Lynteris destaca que questões de saúde recentes como essa vão ao encontro de uma noção de crescimento, populacional e econômico, descontrolado da China. Outros estudos no livro Yellow perils: China narratives in the contemporary world apontam para uma "ansiedade" quanto ao poder da China, perceptível também na recorrência de palavras como "ameaça" em publicações científicas e leigas.
Mas, no passado, doenças e infecções eram associadas a uma outra imagem da China: a de decadência, aponta Lynteris.
No fim do século 19, uma terceira epidemia de peste bubônica teve início em Hong Kong (quando era parte do Império Britânico; hoje, ela é uma Região Administrativa Especial da China).
De acordo com o antropólogo, uma extensa bibliografia já mostrou como, nesse período, publicações da imprensa e relatos de médicos britânicos contribuíram para associar a doença às casas e aglomerações chinesas — inclusive em comunidades de imigrantes no exterior.

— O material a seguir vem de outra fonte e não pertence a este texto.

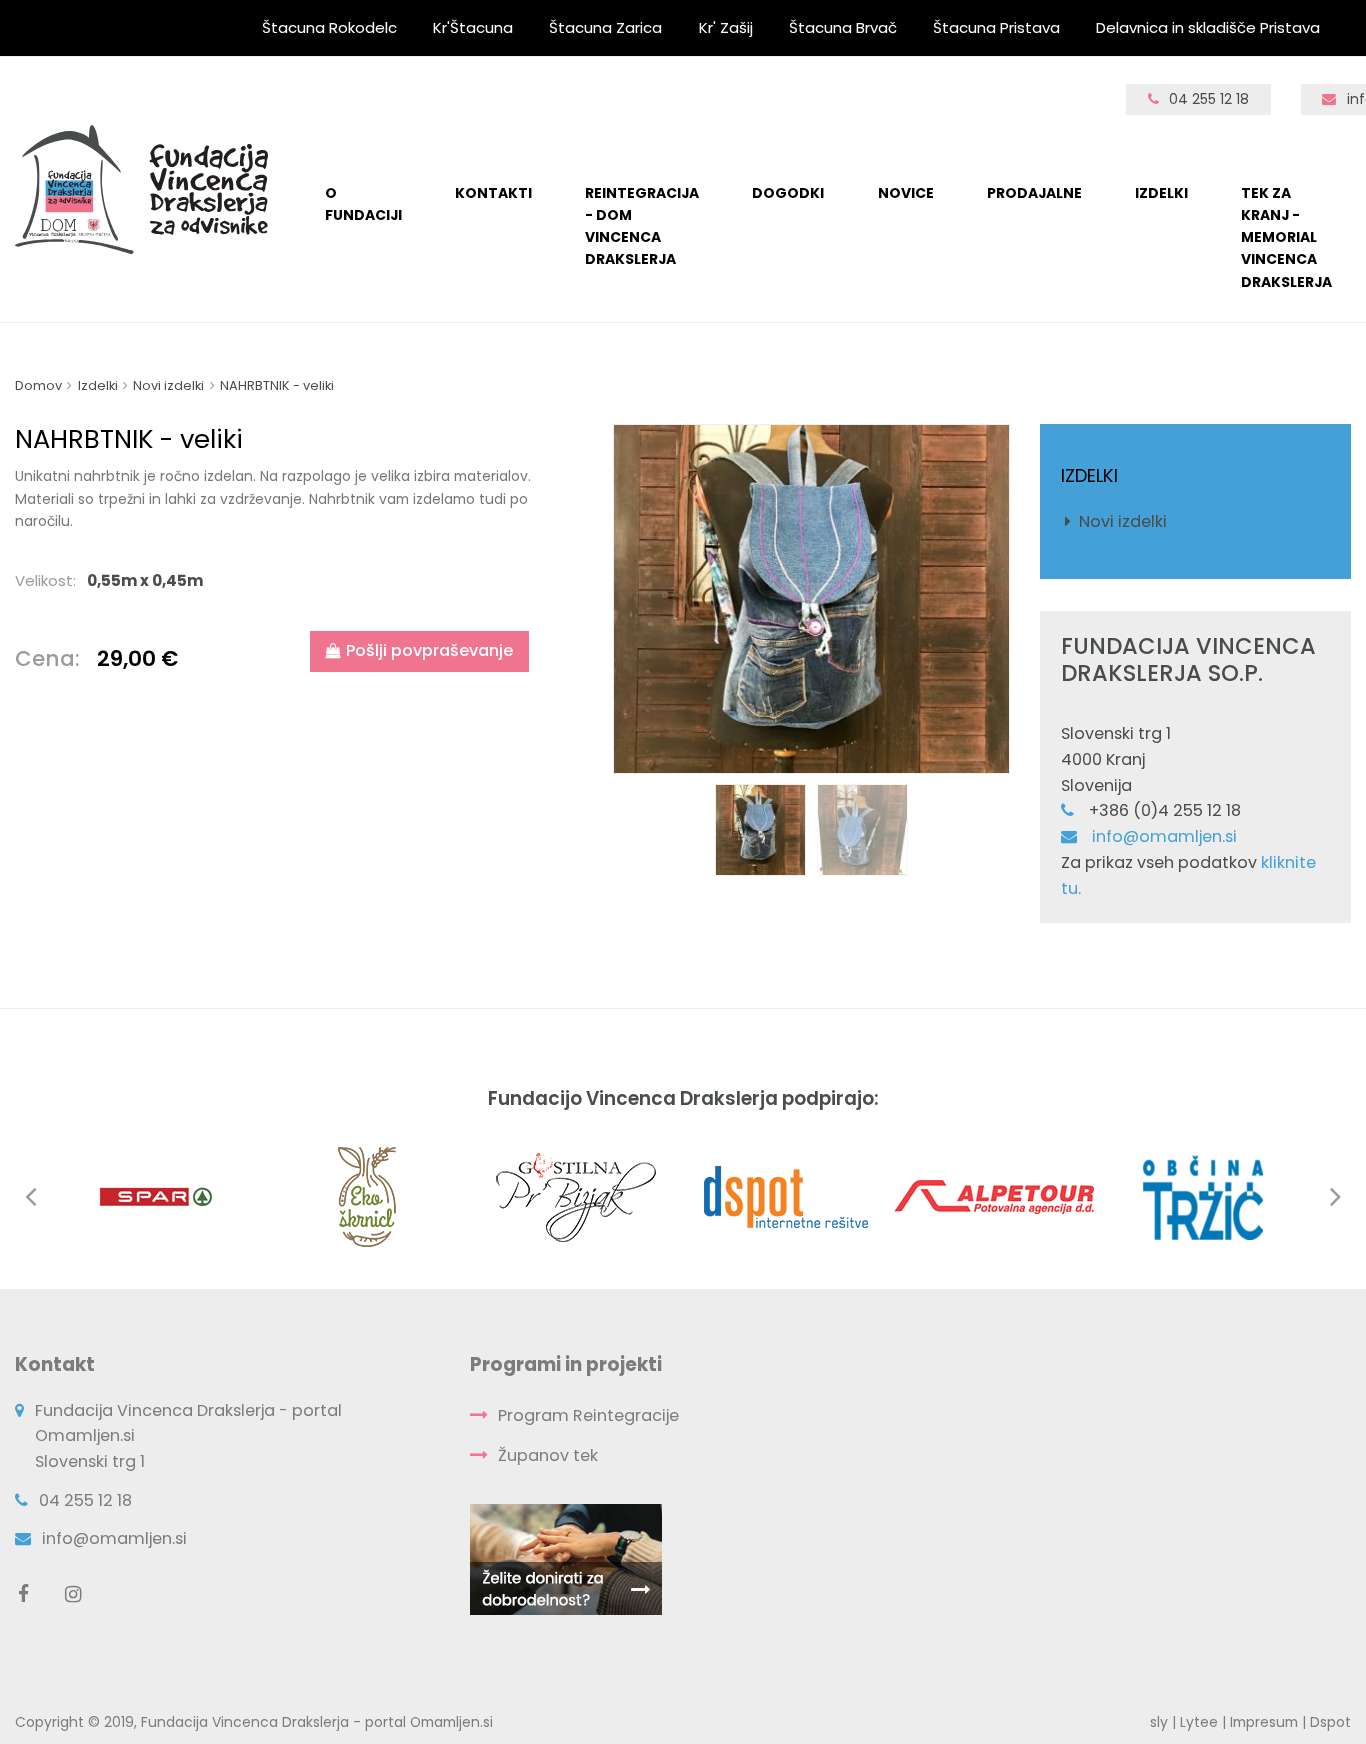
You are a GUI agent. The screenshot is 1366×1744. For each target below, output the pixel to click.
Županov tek (548, 1455)
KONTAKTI (493, 193)
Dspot (1330, 1722)
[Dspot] (785, 1195)
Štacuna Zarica (605, 27)
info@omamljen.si (1164, 836)
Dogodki (788, 193)
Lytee (1199, 1722)
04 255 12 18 (1209, 99)
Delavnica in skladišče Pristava (1208, 27)
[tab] (277, 581)
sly (1159, 1722)
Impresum (1264, 1722)
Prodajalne (1034, 193)
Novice (906, 193)
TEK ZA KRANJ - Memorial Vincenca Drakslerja (1286, 237)
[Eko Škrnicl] (367, 1195)
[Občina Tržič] (1203, 1195)
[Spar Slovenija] (158, 1195)
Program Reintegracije (588, 1415)
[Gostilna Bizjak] (576, 1195)
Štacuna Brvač (843, 27)
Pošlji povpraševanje (429, 650)
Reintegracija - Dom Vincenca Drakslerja (642, 226)
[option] (811, 598)
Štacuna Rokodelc (329, 27)
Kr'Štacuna (473, 27)
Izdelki (1161, 193)
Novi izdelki (1123, 521)
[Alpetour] (994, 1195)
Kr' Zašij (726, 27)
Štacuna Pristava (996, 27)
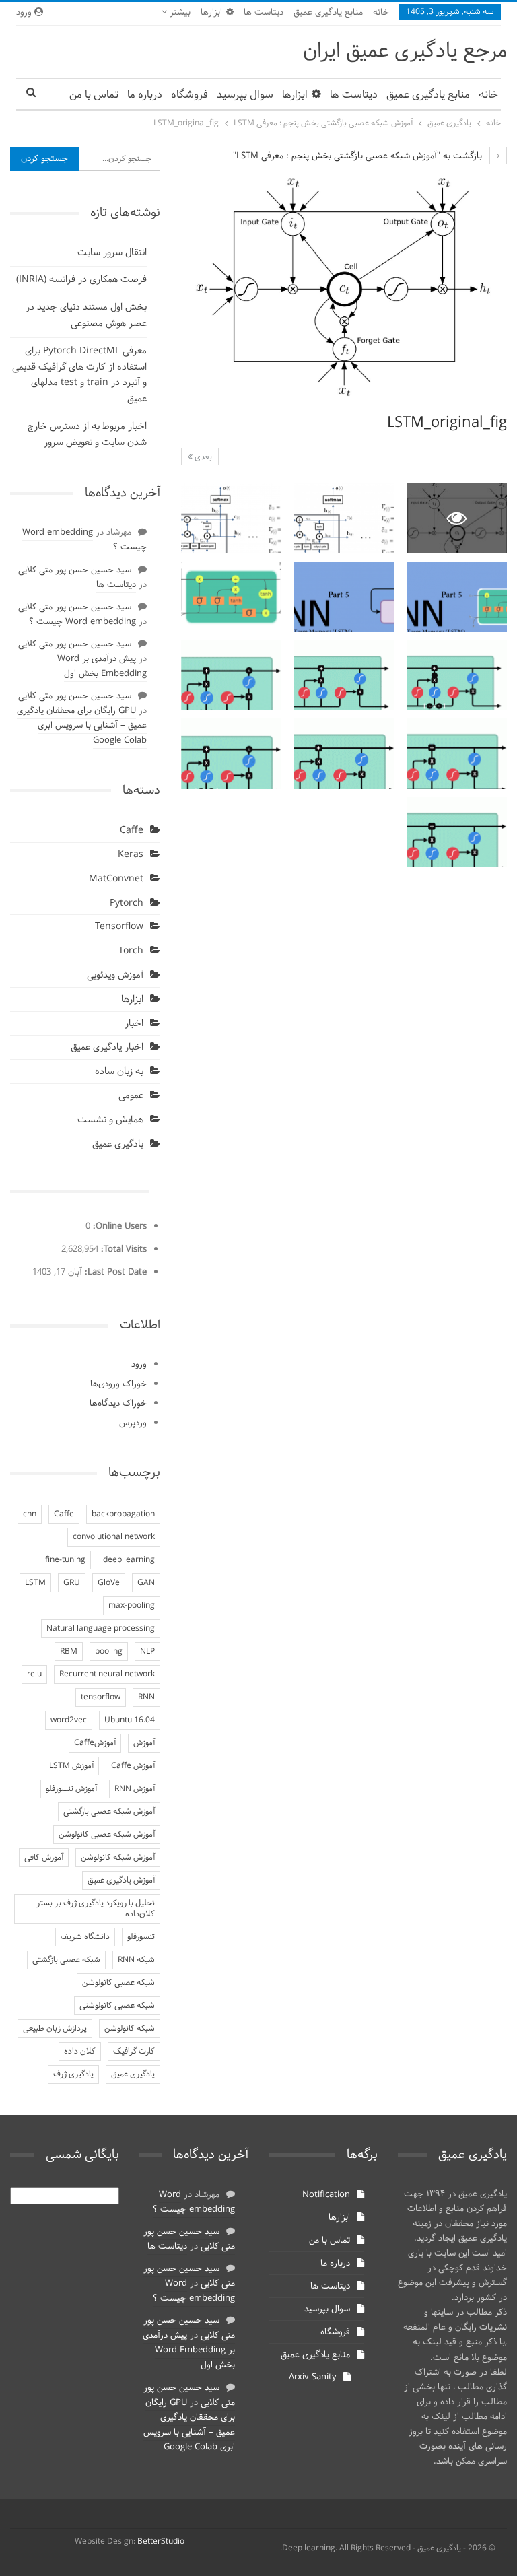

Somaram-se a isso pressões internas e externas contra a última dinastia imperial da China, a era Qing, vista por médicos coloniais como resistente à vacinação e associada a uma ideia de decadência da civilização chinesa e sua suposta resistência a se adaptar à modernidade.
Nas Chinatowns dos EUA, por exemplo, além de serem encarados pelos americanos como competidores em negócios e postos de trabalho, os imigrantes asiáticos passaram a ser relacionados a doenças.
"Estudo a história de várias comunidades da diáspora chinesa no Pacífico. Na virada do século 20, os imigrantes chineses eram vistos como mais perigosos do que outros grupos de imigrantes — não apenas na Califórnia, mas também em lugares como o Extremo Oriente russo", aponta Sören.
"Por exemplo, quando um surto (de peste bubônica) eclodiu em São Francisco em 1900, apenas os chineses foram colocados em quarentena. Naquela época, era bastante normal descrever os migrantes chineses como uma ameaça à segurança física da maioria (branca) da população."
"O que as pessoas daquela época ignoravam completamente eram vários fatores estruturais que eram as principais causas da miséria: os residentes chineses eram forçados a viver em certos guetos étnicos que muitas vezes eram negligenciados pelas autoridades."
"Penso que o perigo hoje é que as pessoas também tendem a ignorar problemas estruturais que certamente são diferentes daqueles do passado e, ao negligenciá-los, estigmatizam completamente o povo chinês."